Finite Homomorphic images of infinite products of finite solvable groups I conjecture that:
Every Finite Homomorphic image of an infinite (with arbitrary cardinality) product   of finite solvable groups is solvable -- or at least Not a simple (non-abelian) group.
I can see this conjecture in some cases.
but the general case seems very complicated.
Question:  Has this problem been investigated ?
Thank you. 
Edit-- Moreover, I also conjecture that Every Finite Homomorphic image of an INFINITE  product G = \prod G_i of finite simple (non-abelian) groups {G_i},  is a product of finite simple groups each of which is isomorphic to some G_i.
Y Cor has kindly outlined the proof of my 2 conjectures (in comments below) via the Nikolov-Segal Theorem (Annals of Math., 2007). Moreover, Yilong Yang has 
just found another proof (of my 2nd conjecture) by using his covering properties of finite groups (introduced in his publication in 2016).  
 A: That's correct: every finite quotient is solvable. Indeed let $G$ be your product of finite solvable groups. Let $p:G\to F$ be a (possibly non-continuous) surjective homomorphism to a finite group $F$. Lift $F$ to a finite subset $\tilde{F}$, and let $H$ be the closed subgroup generated by $\tilde{F}$. Then by the Nikolov-Segal theorem, the restriction of $p$ to $H$ is continuous. But as a closed subgroup of $G$, $H$ is a projective limit of finite solvable groups. So all its quotients by open subgroups are finite solvable groups.
More generally, this shows that 

any abstract finite quotient of a profinite group $G$ is isomorphic to some $H/K$ where $H$ is a closed subgroup of $G$ and $K$ an open normal subgroup of $H$.

(In the particular case when $G$ is pro-$p$ for some prime $p$, this appeals to a much older theorem of Serre instead of Nikolov-Segal.)

(Edit, to answer a question in a comment.) The previous actually shows a slightly stronger statement: 

(1) if $G$ is a profinite group and $F$ is a finite quotient of $G$, then there exists a t.f.g. closed subgroup $M$ of $G$ such that for every t.f.g. closed subgroup $H$ of $G$ containing $M$, $F$ is isomorphic to the quotient of $H$ by some closed normal subgroup.

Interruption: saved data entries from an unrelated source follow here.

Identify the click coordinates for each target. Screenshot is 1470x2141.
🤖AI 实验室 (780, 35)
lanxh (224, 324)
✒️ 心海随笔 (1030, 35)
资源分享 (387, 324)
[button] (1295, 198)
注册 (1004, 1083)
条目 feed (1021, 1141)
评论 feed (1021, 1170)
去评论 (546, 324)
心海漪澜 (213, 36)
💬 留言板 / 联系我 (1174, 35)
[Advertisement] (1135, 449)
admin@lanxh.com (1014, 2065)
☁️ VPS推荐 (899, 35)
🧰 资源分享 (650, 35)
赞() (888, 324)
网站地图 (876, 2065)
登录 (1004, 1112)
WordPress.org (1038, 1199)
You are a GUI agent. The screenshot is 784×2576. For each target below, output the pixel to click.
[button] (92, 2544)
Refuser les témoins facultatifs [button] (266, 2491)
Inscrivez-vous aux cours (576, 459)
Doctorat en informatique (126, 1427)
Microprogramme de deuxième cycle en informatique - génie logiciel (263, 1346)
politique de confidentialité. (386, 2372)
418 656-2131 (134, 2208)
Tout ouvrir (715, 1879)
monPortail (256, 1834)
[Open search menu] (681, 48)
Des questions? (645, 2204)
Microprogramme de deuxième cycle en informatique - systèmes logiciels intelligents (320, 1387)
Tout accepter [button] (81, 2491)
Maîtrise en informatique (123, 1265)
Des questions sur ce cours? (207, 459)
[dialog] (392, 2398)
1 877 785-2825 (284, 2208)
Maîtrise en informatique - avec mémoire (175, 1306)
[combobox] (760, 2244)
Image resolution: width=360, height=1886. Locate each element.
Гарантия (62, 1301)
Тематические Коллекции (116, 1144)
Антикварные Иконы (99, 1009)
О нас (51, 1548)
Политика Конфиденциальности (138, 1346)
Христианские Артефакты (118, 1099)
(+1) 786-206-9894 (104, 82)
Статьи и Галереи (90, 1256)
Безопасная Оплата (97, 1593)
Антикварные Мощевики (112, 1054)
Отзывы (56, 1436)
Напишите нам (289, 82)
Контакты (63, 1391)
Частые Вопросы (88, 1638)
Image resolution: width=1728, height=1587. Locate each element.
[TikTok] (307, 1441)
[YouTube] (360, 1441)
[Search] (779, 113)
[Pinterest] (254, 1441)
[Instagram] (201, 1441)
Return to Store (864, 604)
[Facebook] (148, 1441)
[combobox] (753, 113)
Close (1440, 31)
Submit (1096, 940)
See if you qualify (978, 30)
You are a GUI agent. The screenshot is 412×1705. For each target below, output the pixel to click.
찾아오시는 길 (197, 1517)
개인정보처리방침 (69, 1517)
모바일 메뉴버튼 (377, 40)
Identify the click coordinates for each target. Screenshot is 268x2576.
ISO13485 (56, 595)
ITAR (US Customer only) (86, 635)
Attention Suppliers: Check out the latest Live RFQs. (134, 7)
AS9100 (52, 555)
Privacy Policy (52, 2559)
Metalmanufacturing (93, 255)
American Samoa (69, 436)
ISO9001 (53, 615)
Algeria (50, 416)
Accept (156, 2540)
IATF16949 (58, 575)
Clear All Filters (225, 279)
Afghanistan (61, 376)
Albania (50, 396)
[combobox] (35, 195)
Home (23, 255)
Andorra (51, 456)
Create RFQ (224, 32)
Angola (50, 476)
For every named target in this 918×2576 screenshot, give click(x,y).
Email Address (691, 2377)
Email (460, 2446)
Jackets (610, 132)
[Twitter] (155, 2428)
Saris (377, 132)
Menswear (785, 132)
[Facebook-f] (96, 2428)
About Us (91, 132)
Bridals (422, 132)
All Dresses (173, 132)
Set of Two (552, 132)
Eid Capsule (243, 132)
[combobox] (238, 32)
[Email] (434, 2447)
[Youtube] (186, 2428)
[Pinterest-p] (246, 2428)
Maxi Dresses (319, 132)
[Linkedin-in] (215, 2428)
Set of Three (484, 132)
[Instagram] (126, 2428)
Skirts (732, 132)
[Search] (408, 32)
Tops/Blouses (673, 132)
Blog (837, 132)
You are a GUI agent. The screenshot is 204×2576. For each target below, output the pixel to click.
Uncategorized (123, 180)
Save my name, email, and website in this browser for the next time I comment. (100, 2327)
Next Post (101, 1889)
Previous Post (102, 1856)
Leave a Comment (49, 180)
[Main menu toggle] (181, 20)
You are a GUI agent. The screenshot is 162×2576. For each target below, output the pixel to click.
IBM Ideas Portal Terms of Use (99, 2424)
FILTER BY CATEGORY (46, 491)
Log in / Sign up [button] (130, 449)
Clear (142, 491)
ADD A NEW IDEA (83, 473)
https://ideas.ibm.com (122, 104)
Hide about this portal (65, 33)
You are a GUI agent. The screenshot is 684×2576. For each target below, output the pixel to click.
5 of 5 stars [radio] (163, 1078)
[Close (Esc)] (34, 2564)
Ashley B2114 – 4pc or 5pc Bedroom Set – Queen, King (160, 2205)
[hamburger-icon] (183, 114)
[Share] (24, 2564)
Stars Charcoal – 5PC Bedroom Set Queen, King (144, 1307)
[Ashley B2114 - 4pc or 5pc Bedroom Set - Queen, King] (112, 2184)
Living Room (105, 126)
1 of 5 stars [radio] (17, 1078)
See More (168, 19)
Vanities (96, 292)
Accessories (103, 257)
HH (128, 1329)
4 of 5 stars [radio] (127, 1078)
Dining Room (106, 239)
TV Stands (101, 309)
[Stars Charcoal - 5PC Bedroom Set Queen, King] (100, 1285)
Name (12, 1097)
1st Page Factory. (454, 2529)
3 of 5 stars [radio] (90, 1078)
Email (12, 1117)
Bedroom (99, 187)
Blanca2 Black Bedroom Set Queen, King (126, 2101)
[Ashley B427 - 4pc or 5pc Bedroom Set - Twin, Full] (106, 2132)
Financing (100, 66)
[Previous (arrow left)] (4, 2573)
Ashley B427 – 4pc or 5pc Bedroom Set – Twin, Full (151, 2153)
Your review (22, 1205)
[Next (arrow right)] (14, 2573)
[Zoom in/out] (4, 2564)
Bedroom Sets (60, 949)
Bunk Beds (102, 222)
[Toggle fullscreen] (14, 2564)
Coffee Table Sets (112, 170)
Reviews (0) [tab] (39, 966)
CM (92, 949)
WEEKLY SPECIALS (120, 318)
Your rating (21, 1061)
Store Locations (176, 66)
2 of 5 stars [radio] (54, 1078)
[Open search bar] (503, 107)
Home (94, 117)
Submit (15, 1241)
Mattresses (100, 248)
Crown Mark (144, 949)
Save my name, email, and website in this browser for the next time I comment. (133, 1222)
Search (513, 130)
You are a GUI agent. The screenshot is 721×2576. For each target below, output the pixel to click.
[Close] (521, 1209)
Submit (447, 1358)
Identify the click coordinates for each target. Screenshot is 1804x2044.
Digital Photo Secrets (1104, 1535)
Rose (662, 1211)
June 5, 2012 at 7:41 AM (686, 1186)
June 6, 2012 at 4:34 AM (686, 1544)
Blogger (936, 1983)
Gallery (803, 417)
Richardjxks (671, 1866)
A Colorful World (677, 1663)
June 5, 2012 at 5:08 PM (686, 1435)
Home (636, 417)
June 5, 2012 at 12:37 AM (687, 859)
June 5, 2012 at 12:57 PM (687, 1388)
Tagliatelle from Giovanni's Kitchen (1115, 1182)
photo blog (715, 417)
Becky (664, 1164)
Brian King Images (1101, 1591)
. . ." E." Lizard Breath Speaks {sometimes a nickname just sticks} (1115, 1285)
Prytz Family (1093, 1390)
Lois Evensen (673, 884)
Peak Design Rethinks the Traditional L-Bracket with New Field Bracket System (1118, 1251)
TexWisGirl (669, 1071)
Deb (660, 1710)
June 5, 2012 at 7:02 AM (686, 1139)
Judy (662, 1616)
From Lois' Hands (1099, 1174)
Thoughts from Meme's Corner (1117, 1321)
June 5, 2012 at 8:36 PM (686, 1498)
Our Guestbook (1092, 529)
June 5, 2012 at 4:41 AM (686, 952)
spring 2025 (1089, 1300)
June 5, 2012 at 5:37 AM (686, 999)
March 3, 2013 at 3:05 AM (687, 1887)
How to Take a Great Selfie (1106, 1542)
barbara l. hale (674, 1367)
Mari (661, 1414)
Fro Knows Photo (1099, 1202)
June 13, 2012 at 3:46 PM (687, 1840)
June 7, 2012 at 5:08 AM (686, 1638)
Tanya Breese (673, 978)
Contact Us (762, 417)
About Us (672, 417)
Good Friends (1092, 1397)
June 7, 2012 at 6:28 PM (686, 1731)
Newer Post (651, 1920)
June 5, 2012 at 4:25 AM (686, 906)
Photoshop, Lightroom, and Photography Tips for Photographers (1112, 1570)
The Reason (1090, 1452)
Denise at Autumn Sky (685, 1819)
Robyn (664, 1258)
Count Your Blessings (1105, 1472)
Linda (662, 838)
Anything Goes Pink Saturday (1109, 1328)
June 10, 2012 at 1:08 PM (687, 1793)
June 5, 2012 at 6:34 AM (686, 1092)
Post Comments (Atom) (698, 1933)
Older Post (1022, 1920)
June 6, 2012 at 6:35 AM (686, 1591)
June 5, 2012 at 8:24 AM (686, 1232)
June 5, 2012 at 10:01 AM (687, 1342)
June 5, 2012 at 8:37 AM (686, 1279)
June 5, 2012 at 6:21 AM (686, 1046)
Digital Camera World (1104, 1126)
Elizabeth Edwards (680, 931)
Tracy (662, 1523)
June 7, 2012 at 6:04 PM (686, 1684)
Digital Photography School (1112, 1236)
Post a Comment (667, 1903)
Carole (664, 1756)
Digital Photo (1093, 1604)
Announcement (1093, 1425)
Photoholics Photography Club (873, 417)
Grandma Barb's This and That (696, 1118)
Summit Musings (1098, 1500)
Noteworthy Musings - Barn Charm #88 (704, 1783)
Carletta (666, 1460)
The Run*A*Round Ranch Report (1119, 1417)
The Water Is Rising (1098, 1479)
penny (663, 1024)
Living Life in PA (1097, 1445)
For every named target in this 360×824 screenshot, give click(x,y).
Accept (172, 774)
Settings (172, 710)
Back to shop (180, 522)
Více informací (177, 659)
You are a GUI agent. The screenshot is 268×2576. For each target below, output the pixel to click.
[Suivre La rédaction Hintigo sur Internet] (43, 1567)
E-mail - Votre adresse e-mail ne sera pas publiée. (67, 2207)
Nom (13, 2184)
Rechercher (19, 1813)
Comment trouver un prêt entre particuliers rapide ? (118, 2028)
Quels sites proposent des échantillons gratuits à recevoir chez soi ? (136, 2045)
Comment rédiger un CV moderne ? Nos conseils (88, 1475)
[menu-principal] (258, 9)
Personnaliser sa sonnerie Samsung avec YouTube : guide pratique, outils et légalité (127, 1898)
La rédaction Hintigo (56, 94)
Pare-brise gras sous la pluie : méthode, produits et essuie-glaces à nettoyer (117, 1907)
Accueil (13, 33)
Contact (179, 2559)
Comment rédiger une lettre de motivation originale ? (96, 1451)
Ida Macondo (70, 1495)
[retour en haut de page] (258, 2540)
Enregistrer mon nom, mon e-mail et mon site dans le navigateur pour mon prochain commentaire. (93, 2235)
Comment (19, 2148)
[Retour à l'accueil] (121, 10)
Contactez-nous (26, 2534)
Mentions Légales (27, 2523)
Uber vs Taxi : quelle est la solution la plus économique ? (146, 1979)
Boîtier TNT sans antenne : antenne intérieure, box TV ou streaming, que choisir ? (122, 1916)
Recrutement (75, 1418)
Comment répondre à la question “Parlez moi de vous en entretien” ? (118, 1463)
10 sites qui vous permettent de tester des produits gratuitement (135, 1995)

[t.f.g. means topologically finitely generated, meaning having a dense finitely generated subgroup]
Now I claim that 

(2) if $G$ is a product $\prod S_i$ of finite simple groups (possibly abelian), then every t.f.g. closed subgroup of $G$ is contained in a t.f.g. closed subgroup that is a product of finite simple groups.

If we combine (1) and (2), we deduce that 

in an arbitrary product of finite simple groups $\prod_{i\in I}S_i$, every abstract finite quotient is isomorphic to some finite product $\prod_{j\in J}S_j$

(although it's not always given by the obvious projection!).
Actually while (1) follows from the Nikolov-Segal theorem (every finite index subgroup is open, in a t.f.g. profinite group), the particular case of the Nikolov-Segal theorem for products of finite simple group was proved by Saxl and Wilson, namely: if $(S_n)$ is a sequence of finite simple groups and $\lim_{n\to\infty}|S_n|=\infty$, then every finite index subgroup in $\prod S_n$ is open. (J. Saxl and J. S. Wilson, A note on powers in simple groups, Math. Proc. Cambridge Phil.
Soc. 122 (1997), 91-94.)
Checking (2) is quite elementary, modulo the fact that finite simple groups have a bounded generating rank, namely every finite simple group is generated by 2 elements, which relies on classification. Gather together all isomorphic simple groups in the product, to write $G=\prod_S G_S$, where each $G_S\simeq S^{I_S}$, and $S$ ranges over non-isomorphic finite simple groups. Let $L$ be a t.f.g. closed subgroup of $G$; so $L$ has a dense subgroup generated by $d$ elements for some $d$. Let $L_S$ be its projection in $S^{I_S}$; it is generated by $d$ elements. Let $M_S$ be the subgroup of $S^{I_S}$ generated by $L_S$ and the diagonal; it is generated by $\le d+2$ elements (because any finite simple group is generated by 2 elements). Also, every finitely generated subgroup of $S^{I_S}$ containing the diagonal is isomorphic to $S^k$ for some $k$. So if we choose a family of $d+2$ elements in $\prod M_S$ whose $S$-component generates $M_S$, we obtain a generating subset for a dense subgroup of $\prod M_S$, and $M_S$ is a product of finite simple groups. This proves (2).